十一話
分厚く空に天井を作ったような灰色の禍々しさを窺わす雲は、遠くの方で白い靄のような淡いカーテンを作っており、それが雪だと気付いたのはすぐだった。正午前だというのに、空は夜を留めているような程に闇に包まれていた。街を暗く染め上げ、雷の轟音も遠い距離から耳に流れてきた。空を洗濯しているように大量の雨が降り、気が付けば雪にへと姿を変化させ、また雨に戻った。
事務所の二階から眺めたアスファルトの地面は、すべてを呑み込んでしまいそうな忌々しい闇を淀ませていた。辺りは自動車も人も存在せず、深夜の時間に巻き戻ったかのような錯覚に僕は陥った。蛍光灯の橙色を深めた明りが、さらに深夜を連想させた。
この業界に入り、二週間弱が経過した。あの廃ビルの一件以来、僕の元に仕事の依頼は訪れない。この業界の人達は通常、普段は事務所に来ないらしいのだ。仕事依頼がきたと報告され、事務所に向かい内容を聞いて仕事に行く、というのが基本だった。しかし僕はまるで通勤のように、用事もないのに事務所に行き来していた。
その理由は単純だ。自分を売り込みするためだ。仕事依頼というのはタチバナさんかカミタニさんが最初に用件を訊ね、内容を把握した後にその仕事に合った超能力者を選ぶらしかった。しかしあの一件の事でカミタニさんは僕に仕事の依頼を持ち込むなんて可能性はゼロに近いのだ。ならば自分からお願いをしなければならない。だから僕は事務所に居座っているのだ。
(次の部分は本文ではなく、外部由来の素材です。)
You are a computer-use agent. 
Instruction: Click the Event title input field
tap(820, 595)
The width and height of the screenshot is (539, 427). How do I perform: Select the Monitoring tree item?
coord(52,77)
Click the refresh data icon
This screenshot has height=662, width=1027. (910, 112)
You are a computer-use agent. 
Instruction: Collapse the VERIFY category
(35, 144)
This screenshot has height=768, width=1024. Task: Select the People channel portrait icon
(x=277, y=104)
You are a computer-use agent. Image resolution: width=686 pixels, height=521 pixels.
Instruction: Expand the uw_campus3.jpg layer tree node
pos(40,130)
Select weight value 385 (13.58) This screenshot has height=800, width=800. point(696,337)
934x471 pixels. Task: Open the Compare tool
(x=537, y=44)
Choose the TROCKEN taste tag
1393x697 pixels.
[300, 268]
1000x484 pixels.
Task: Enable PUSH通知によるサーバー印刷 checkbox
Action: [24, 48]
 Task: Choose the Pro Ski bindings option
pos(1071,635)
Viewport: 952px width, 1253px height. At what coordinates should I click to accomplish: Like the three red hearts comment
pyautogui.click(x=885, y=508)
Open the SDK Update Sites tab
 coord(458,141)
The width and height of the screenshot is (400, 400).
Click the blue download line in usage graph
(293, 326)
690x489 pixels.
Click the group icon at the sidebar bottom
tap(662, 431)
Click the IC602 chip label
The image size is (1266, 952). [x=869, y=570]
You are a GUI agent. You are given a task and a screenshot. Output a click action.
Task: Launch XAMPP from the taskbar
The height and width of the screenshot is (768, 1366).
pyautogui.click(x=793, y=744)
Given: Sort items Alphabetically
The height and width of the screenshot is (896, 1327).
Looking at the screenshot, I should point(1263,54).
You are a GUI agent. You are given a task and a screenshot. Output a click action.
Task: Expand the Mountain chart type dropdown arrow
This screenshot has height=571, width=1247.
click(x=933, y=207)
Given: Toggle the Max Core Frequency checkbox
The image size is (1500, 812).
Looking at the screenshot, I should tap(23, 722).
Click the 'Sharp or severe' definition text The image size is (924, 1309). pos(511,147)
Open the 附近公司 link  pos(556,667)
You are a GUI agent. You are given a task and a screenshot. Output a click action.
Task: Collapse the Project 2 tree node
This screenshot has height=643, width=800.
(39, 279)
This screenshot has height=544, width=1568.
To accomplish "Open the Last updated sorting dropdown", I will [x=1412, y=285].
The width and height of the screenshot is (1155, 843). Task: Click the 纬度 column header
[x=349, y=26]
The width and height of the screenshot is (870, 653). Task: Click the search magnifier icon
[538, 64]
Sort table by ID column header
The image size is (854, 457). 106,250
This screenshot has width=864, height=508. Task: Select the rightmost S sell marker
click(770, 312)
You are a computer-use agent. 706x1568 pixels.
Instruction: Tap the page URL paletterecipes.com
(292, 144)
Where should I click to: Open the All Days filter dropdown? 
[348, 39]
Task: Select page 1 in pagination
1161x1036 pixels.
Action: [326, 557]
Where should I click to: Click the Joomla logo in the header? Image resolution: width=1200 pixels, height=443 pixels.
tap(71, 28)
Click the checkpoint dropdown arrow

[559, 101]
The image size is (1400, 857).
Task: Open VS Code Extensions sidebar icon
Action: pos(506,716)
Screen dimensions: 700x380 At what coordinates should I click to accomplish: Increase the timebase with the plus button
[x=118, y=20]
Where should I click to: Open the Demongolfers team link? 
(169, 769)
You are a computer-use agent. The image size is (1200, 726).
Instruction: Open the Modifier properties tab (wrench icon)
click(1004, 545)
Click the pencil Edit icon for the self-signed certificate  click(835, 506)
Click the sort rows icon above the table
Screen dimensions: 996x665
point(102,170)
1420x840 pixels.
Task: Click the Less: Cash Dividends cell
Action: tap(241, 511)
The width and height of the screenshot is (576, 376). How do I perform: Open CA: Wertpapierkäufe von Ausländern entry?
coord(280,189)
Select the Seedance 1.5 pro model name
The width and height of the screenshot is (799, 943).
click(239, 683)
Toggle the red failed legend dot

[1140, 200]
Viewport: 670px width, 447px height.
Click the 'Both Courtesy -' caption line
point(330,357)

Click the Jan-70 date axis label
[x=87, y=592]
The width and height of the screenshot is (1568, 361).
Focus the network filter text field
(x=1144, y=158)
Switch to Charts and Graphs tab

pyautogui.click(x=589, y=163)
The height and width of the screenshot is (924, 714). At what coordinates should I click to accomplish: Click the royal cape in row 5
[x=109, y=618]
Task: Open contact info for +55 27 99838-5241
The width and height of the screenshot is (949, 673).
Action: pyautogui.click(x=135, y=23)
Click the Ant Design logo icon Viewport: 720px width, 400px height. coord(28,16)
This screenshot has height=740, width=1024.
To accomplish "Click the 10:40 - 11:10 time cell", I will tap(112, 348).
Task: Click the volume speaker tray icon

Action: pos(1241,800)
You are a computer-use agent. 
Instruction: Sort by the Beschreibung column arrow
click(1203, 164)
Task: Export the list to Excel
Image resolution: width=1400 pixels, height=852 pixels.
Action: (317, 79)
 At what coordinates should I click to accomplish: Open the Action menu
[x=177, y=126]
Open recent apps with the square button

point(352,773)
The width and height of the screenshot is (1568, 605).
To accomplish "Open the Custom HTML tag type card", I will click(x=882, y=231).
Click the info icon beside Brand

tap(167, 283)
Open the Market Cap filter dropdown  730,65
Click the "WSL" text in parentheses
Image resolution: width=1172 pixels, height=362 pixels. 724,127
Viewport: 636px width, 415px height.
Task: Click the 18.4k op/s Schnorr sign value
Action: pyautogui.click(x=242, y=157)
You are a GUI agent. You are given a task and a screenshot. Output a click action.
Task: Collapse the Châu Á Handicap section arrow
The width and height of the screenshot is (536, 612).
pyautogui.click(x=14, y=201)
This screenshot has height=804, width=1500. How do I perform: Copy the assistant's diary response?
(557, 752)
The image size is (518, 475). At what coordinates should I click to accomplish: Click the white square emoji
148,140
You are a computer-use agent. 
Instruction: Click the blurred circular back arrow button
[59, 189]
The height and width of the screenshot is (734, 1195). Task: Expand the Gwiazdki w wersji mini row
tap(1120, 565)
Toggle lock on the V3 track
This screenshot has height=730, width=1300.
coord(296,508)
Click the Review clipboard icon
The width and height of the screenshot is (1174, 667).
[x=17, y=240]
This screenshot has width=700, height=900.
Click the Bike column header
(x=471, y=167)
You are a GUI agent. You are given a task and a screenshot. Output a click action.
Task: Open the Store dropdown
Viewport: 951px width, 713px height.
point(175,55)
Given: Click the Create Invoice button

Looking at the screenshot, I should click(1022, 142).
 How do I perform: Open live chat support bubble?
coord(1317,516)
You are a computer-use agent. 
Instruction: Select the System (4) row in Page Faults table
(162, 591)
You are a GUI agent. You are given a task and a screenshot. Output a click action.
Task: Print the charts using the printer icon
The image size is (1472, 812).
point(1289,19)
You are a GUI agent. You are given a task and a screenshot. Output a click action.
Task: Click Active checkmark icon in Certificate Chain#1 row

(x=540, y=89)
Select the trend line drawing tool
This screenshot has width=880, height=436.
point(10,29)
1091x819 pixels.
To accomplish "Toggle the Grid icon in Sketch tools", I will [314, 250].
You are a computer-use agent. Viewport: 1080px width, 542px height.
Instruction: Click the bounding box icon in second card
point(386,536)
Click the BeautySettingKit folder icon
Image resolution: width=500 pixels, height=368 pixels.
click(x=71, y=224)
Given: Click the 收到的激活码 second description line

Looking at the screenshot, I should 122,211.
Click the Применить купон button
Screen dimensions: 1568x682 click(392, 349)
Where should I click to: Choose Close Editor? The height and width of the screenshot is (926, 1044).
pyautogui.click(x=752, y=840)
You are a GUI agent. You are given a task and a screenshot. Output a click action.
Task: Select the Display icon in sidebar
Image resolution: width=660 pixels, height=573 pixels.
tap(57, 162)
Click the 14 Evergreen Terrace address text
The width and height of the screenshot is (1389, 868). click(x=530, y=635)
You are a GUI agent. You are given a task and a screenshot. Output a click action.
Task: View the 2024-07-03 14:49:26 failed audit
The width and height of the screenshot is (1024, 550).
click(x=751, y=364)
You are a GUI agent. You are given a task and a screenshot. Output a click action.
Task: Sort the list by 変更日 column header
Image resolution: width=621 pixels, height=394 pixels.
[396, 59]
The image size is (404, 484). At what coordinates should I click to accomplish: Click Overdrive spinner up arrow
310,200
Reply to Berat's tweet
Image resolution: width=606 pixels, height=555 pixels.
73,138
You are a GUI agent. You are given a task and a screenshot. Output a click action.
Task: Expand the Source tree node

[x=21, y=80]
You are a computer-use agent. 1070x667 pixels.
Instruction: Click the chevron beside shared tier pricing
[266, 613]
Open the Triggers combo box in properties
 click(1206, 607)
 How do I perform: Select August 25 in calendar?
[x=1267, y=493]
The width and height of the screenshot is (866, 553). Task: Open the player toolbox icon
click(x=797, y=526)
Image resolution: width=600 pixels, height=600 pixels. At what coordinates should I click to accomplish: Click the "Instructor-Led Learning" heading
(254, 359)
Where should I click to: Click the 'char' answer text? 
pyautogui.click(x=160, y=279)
今の僕は、未練に充ちていた。まことに遺憾なのだ。君一人じゃ無理だよ、とカミタニさんの言葉が僕の脳を蝕ませた。あの余裕さをまとった表情が何度も輪郭をくっきりとさせて明確に浮ぶ。その度に僕は、周りにある物すべてを破損したくなるような衝動に駆られた。腹立ちなのだ。それはカミタニさんに向いた矛先ではなく、僕自身へのものだった。
事務所の中は、非常に緩慢な空気が循環していた。仕事依頼の電話が来なければする事もないのだ。カミタニさんは自分の眼鏡を布で磨いており、タチバナさんはコーヒーを啜りながら文庫本を読んでいた。僕はというと、受話器を長々と見据えていた。椅子の背もたれに身を任せ、まるで底に沈んで動かない金魚のようにじっとしている受話器を睨んでいた。細長い形をした結構最新的なタイプであり、日にちと時刻をパネルに示している。正方形の小さな台には隣にメモ用紙が何枚にも重ねられ置いてあった。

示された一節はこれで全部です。